In this paper, we introduce cameras view-frame placement problem (denoted by CFP) in the presence of an adversary whose objective is to minimize the maximum coverage by $p$ cameras in response to input provided by $n$ autonomous agents in a remote location. We allow uncertainty in the success of attacks, incomplete information of the probability distribution associated with the uncertain data, and varying levels of risk-appetite of the adversary. We present an exact cutting planes based algorithm to solve this problem and provide conditions under which it is finitely convergent. Since this approach solves deterministic CFP in each iteration, we also present improved exact method for CFP with $p=1$ , approximation algorithm and heuristics for Multi-CFP with $p\geq 2$ , and Multi-CFP with fixed tilt of the cameras. To evaluate the effectiveness and performance of the proposed approaches, we conduct computational experiments using randomly generated instances and simulation experiments where these approaches are utilized to find a hidden object in a remote location.

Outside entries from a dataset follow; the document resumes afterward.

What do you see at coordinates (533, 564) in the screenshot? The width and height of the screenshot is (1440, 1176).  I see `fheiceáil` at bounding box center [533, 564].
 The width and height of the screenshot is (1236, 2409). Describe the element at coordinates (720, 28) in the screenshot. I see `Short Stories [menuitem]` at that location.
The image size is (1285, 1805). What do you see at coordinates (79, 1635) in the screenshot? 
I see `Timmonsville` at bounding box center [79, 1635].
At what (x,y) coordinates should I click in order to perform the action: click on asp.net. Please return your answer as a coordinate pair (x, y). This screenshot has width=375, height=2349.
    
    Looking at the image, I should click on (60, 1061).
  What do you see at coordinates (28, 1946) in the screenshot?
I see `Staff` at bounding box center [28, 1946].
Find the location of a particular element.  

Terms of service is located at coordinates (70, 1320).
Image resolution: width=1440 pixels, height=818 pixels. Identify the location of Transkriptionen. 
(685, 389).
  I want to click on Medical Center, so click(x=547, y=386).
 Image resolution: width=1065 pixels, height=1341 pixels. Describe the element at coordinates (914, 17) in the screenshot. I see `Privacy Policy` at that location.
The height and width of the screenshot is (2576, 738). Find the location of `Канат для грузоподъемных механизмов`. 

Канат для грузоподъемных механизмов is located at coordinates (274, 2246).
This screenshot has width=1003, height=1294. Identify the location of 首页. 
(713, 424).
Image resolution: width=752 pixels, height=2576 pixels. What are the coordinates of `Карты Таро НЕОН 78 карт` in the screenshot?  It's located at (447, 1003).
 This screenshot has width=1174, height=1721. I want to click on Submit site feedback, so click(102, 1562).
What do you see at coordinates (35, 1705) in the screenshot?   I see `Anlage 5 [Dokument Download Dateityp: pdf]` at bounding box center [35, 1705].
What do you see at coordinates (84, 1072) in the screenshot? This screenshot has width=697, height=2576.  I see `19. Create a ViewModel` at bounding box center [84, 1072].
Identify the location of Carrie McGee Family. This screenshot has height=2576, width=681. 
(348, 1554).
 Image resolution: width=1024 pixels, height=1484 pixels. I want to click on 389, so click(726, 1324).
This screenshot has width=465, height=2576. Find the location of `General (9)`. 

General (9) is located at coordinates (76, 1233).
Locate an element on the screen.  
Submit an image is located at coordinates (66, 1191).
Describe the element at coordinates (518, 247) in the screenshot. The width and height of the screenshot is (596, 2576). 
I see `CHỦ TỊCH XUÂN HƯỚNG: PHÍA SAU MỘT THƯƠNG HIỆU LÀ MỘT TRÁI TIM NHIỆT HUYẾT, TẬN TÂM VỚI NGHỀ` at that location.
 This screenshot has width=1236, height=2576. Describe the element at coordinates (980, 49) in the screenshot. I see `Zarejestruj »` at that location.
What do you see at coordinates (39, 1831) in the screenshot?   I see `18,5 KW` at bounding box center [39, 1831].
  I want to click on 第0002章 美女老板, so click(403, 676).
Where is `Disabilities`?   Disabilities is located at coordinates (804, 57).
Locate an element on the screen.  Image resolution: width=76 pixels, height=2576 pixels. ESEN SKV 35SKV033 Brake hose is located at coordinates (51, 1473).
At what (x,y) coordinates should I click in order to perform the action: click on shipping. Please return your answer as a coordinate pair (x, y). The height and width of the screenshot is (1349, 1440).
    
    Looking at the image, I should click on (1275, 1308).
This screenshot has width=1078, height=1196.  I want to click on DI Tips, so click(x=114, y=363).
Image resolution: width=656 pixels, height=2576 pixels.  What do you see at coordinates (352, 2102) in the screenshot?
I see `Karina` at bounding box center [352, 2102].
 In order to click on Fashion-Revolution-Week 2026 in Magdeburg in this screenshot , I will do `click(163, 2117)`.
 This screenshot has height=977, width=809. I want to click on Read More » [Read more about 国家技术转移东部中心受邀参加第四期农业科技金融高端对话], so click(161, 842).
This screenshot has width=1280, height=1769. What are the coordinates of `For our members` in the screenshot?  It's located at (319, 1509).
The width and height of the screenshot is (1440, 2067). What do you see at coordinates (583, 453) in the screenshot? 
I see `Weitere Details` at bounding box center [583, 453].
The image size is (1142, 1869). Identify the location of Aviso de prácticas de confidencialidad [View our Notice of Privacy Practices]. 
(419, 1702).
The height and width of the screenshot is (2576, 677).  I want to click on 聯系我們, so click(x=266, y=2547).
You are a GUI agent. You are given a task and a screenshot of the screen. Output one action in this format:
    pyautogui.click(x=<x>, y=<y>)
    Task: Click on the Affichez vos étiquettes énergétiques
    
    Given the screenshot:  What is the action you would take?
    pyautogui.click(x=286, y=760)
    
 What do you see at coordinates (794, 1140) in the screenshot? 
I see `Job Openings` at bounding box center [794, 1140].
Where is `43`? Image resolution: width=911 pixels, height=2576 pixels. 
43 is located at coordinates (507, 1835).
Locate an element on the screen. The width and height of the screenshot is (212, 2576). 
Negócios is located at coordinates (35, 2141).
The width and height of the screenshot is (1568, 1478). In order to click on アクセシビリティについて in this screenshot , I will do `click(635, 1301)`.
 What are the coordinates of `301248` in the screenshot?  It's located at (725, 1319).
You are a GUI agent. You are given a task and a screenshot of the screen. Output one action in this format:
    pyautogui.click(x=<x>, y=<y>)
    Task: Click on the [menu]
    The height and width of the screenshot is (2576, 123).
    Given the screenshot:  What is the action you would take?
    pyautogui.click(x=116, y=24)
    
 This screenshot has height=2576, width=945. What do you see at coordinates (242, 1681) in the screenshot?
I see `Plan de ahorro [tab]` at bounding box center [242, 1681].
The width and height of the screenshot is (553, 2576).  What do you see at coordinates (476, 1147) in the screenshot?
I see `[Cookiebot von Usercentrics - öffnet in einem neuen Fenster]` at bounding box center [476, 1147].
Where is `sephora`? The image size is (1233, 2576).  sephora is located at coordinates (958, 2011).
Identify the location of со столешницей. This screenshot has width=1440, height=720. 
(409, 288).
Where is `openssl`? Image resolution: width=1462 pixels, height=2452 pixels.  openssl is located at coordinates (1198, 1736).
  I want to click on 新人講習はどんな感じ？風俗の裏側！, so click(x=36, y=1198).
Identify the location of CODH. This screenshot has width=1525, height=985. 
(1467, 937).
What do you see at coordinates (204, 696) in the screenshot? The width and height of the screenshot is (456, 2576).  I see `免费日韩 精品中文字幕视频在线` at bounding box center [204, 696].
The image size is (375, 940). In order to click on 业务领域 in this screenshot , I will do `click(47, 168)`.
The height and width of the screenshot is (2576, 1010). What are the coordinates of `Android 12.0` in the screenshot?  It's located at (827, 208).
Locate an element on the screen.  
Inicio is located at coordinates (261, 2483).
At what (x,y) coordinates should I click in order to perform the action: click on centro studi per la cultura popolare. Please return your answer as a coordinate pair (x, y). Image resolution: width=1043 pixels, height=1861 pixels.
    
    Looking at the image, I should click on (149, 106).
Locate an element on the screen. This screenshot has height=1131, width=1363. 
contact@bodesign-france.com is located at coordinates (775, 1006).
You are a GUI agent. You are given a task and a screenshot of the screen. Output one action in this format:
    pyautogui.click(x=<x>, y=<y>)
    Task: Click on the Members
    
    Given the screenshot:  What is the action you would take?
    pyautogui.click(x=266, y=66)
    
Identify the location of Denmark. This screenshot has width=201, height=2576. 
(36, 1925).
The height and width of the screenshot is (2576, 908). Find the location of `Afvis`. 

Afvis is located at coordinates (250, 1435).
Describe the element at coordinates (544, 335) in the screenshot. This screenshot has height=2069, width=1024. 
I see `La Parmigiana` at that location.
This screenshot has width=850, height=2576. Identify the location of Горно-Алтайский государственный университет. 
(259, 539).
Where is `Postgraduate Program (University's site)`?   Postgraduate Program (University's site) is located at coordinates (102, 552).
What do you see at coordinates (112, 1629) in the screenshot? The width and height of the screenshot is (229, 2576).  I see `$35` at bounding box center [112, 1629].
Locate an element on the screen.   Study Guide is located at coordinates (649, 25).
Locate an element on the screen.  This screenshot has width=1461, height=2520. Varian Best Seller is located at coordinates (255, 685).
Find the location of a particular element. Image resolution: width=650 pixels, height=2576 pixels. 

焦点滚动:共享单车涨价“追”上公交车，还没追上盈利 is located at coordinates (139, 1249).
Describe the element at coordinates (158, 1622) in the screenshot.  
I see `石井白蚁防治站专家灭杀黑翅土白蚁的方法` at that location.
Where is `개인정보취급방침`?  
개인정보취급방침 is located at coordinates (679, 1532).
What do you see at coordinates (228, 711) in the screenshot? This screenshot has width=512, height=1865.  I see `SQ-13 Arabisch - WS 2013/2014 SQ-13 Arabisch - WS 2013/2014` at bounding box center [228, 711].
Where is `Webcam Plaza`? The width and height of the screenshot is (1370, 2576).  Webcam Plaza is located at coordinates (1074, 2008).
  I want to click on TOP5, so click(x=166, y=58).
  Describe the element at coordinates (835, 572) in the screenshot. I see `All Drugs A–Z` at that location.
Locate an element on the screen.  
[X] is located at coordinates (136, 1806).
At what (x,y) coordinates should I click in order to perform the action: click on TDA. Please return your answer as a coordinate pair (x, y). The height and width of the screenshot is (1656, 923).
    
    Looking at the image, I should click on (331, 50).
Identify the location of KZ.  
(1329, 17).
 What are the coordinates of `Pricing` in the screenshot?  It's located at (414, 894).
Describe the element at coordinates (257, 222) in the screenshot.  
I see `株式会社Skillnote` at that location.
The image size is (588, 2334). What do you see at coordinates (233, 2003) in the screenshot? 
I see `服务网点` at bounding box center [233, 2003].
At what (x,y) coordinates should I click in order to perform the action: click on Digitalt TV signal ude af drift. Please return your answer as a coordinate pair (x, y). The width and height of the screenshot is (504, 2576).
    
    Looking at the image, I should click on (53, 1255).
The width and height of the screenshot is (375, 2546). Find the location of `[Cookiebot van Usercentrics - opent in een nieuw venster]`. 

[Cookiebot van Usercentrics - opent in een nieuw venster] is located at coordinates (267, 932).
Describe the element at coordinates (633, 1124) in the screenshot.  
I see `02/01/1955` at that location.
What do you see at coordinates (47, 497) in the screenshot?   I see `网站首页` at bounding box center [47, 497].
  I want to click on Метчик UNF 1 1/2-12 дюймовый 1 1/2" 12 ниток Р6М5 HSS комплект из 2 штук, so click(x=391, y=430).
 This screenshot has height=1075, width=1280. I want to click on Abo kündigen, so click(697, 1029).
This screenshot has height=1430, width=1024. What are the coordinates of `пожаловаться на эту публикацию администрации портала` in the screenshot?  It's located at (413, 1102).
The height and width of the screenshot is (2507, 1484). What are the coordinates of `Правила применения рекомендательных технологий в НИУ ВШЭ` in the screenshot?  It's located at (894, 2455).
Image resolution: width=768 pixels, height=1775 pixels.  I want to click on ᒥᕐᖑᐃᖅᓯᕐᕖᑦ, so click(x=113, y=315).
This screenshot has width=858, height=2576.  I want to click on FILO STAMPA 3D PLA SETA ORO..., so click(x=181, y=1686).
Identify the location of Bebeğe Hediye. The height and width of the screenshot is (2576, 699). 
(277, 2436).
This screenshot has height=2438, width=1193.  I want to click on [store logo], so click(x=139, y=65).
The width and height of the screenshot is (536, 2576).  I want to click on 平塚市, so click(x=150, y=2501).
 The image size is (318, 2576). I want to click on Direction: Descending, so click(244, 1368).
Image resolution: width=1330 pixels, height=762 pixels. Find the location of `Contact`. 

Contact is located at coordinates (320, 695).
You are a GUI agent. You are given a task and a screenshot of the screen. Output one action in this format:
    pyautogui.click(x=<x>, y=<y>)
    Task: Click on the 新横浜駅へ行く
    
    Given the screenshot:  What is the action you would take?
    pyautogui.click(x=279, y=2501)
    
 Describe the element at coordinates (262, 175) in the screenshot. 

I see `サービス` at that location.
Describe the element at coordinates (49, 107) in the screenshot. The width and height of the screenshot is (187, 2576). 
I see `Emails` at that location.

Note to Practitioners —Telerobotic cameras have been widely used for a variety of applications in environment where it is tedious for humans to collect information such as surveillance, natural environment observation, search and rescue, satellite imaging, and many more. Therefore, computationally efficient approaches proposed in this paper for placement of view-frame of camera(s), by adjusting their pan, tilt, and zoom, will improve the effective utilization of a telerobotic cameras system. Additionally, before operating such systems in a military environment, a decision maker needs to analyze vulnerable cameras in the system whose disruption can significantly impact the information acquisition process. The algorithms presented for adversarial camera view-frame placement problem can identify the set of cameras (or vehicles carrying them) that are susceptible to attacks by a reasonable (risk-averse) attacker. Likewise, the proposed algebraic modeling framework and solution approaches are also applicable for planning interdiction actions to minimize the information acquisition by an evader/enemy. These results can be leveraged by autonomy solutions developed by the Army for both logistics (Autonomous Ground Resupply program) and combat missions (Combat Vehicle Robotics program).